On the national level, suffragists from 12 countries came together in 1915 to oppose World War I and birthed the Women’s International League of Peace and Freedom (WILPF), headed by Jane Addams. Other women, such as the Austrian Hildegard Goss-Myer, extended that work into World War II and began the Fellowship of Reconciliation. Helen Caldicott from Australia began Women’s Action for Nuclear Disarmament. Ireland’s Mairead Corrigan Maguire led peace contingents to the United Nations.

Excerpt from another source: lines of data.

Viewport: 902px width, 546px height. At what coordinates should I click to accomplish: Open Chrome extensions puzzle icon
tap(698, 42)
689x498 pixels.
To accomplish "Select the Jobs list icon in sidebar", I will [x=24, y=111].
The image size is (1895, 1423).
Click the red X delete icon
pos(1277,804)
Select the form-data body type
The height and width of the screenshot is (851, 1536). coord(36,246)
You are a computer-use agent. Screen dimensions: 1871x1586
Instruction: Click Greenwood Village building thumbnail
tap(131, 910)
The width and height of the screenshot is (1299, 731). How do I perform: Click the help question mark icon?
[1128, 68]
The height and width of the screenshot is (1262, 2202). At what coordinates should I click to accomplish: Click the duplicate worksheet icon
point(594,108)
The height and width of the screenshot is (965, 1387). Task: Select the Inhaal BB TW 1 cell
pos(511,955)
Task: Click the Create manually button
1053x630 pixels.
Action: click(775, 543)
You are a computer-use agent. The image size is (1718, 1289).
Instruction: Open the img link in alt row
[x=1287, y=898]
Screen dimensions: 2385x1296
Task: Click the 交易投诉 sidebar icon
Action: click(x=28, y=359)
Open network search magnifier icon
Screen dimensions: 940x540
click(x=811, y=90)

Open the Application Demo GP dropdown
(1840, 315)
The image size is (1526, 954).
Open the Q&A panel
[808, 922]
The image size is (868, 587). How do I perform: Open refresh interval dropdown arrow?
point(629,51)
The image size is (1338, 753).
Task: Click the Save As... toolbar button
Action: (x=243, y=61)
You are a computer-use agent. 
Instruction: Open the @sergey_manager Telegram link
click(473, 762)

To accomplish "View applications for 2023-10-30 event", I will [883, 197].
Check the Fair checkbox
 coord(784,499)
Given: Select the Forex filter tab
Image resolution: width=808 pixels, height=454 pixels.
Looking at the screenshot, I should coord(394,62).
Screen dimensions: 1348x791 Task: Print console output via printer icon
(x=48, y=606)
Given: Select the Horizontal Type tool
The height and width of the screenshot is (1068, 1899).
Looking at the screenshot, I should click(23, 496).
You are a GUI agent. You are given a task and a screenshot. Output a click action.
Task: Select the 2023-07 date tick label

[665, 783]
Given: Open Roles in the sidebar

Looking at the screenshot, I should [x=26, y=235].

I was a member of Rochester’s chapter of WILPF and my family had to look at a poster that hung in our breakfast room: One Nuclear bomb could ruin your whole day. Our children helped to raise funds for the encampment. We ran a sale of the contents of an old school that my husband was converting into affordable housing in Rochester, NY. They priced desks, detached chalkboards, and crawled through spaces in the school cafeteria carrying out dishes. It prepared them for what was to come when they accompanied me on occasion to the encampment where we slept in tents and organized protests.
Within months, women from over 10 countries descended on the half-mile square space in Seneca County. Posters calling for peace in German, Danish, and Dutch were not uncommon. At its height, as many as 250 women and children were encamped. We organized into teams: housekeeping, childcare, literature distribution, strategic planning, cooking, etc.
The encampment at the Seneca Army Depot was seen as a continuation of the Greenham Common Peace Camp in England. Greenham was one of 100 air force bases in England and the focus of opposition to the planned deployment of 96 cruise missiles, probably to Europe. It began as a 40-woman, 120-mile march from Wales to the air force base. One-and-a-half years later, as many as thirty thousand assembled and called themselves Women for Life on Earth.
Greenham Common was a mixed gender camp for the first three months. However, as time progressed, the men found it difficult to remain non-violent. They saw their women friends being treated badly at the hands of police. The women felt the men were over-protective. Men continued to play a supportive role in fund-raising, childcare, and transportation, but they no longer slept or participated in actions at the camp.
The peace, community, and matriarchal nature of the WPE at Seneca was designed to be a stark next-door contrast to the patriarchal structure of the military. Children, whole foods, creative storytelling, cooperative nurturing, and singing songs of hope were a blatant dissimilarity to armored vehicles and uniformed guards standing in attention. Also the backdrop of decision-making by consensus at the peace camp stood against hierarchical military authority.